• What you need to do: Filter the listing below, please, and copy only the lines with the word "Collapse".
Material for this exercise section start
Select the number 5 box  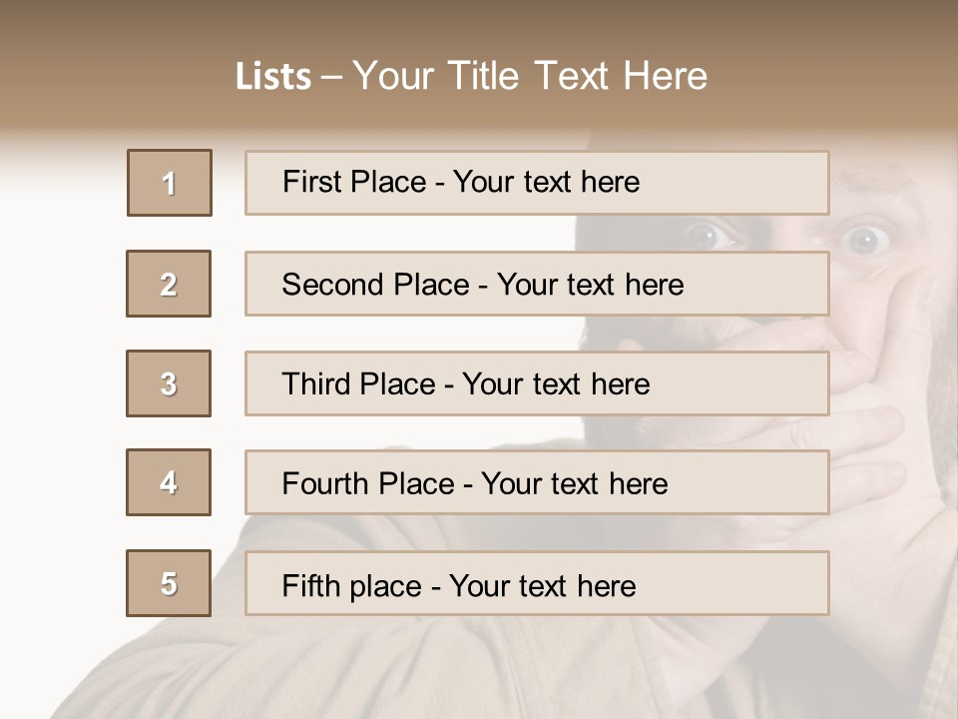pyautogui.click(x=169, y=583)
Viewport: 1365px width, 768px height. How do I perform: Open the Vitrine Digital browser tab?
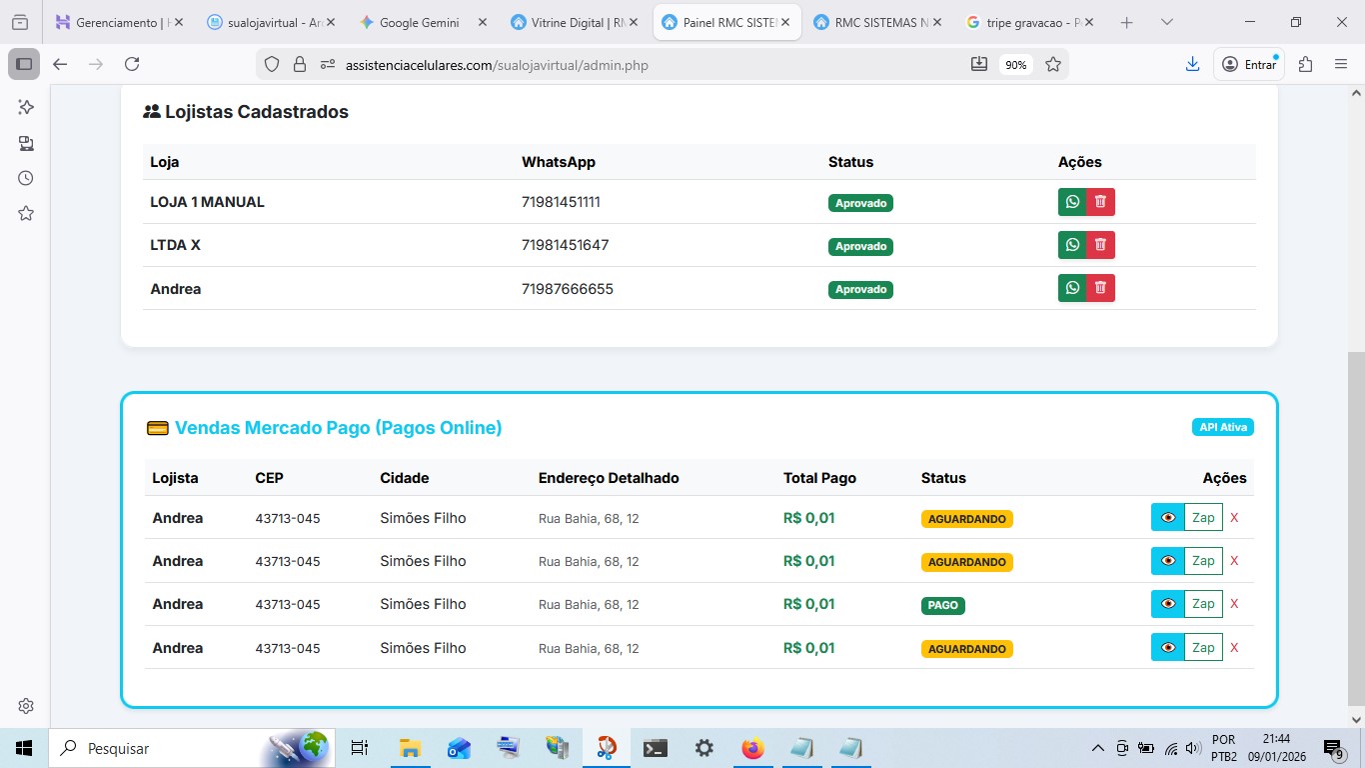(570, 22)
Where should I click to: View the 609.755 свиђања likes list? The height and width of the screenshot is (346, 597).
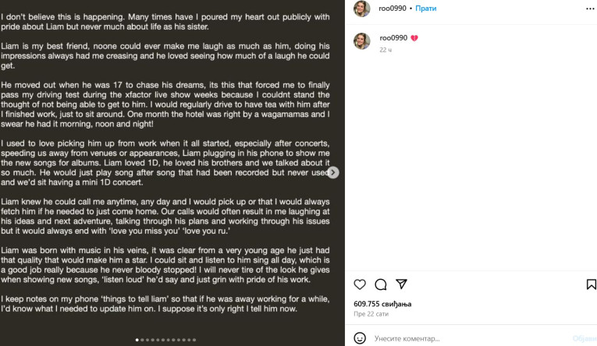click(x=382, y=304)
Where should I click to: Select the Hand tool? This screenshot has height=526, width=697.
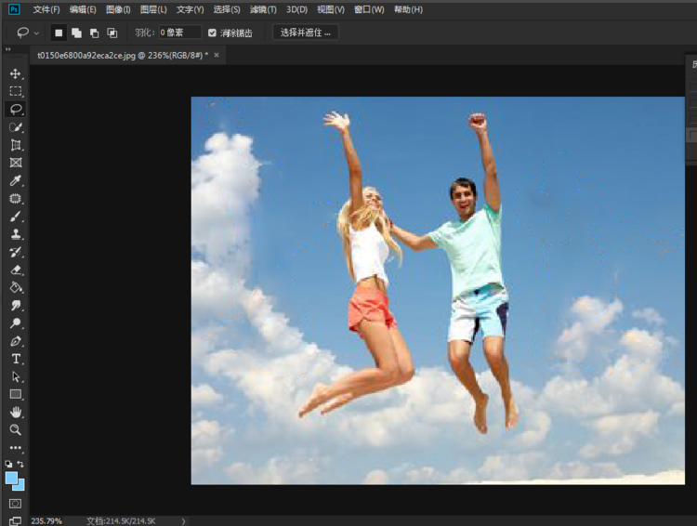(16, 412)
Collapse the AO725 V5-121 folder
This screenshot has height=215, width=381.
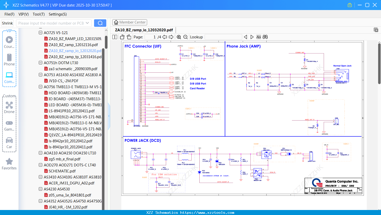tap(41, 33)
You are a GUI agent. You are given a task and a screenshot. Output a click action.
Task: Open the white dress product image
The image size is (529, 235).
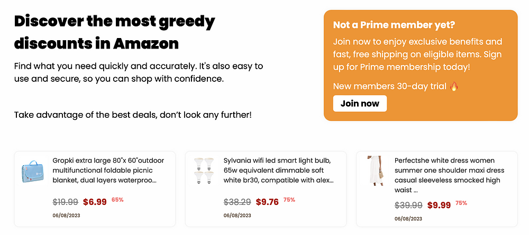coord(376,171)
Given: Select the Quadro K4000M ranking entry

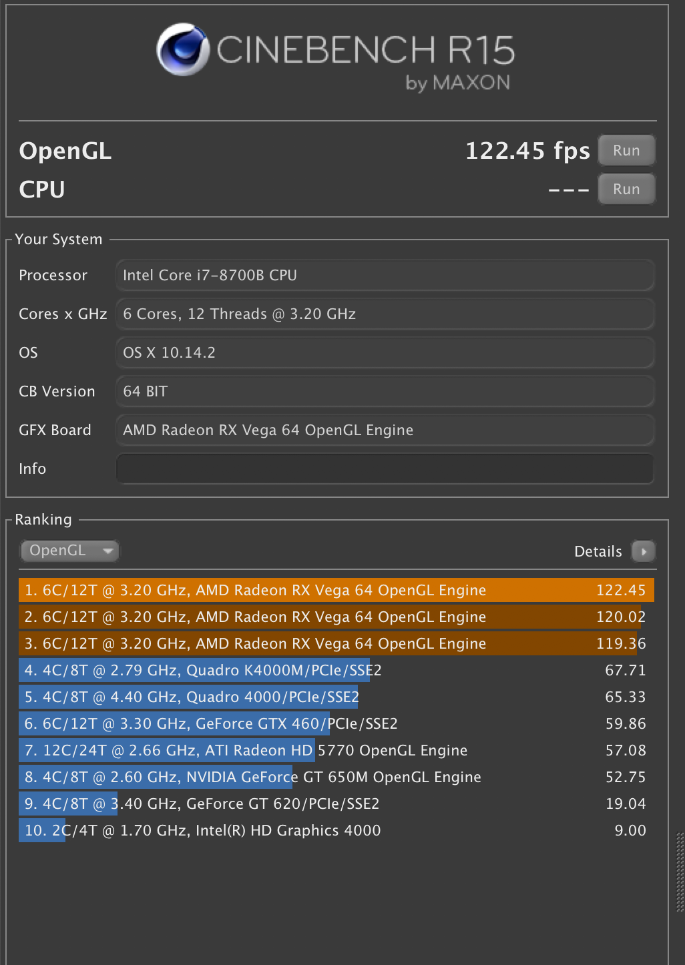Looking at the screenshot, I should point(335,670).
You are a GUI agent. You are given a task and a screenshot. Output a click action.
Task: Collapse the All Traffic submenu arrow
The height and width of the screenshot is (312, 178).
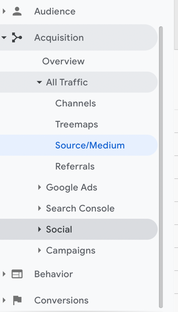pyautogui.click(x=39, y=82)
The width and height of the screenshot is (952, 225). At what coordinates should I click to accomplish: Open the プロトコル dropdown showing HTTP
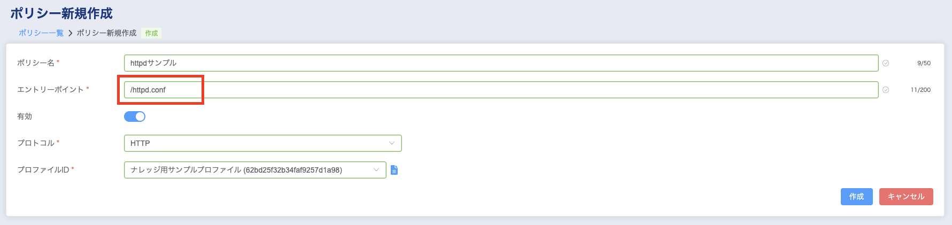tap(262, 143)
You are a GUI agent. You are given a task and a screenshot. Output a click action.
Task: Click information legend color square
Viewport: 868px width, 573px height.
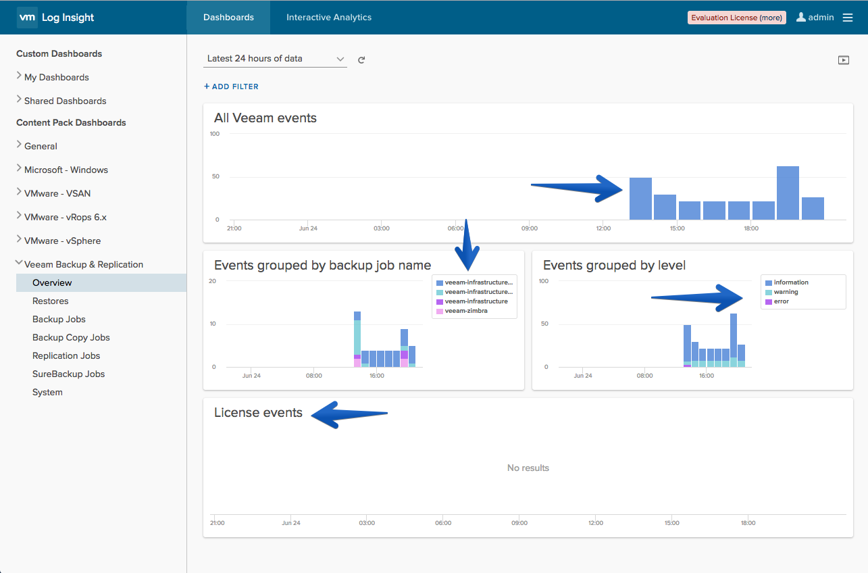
Material for this exercise section end
• Solution:
Collapse the AO725 V5-121 folder
Task: Collapse the All Traffic submenu arrow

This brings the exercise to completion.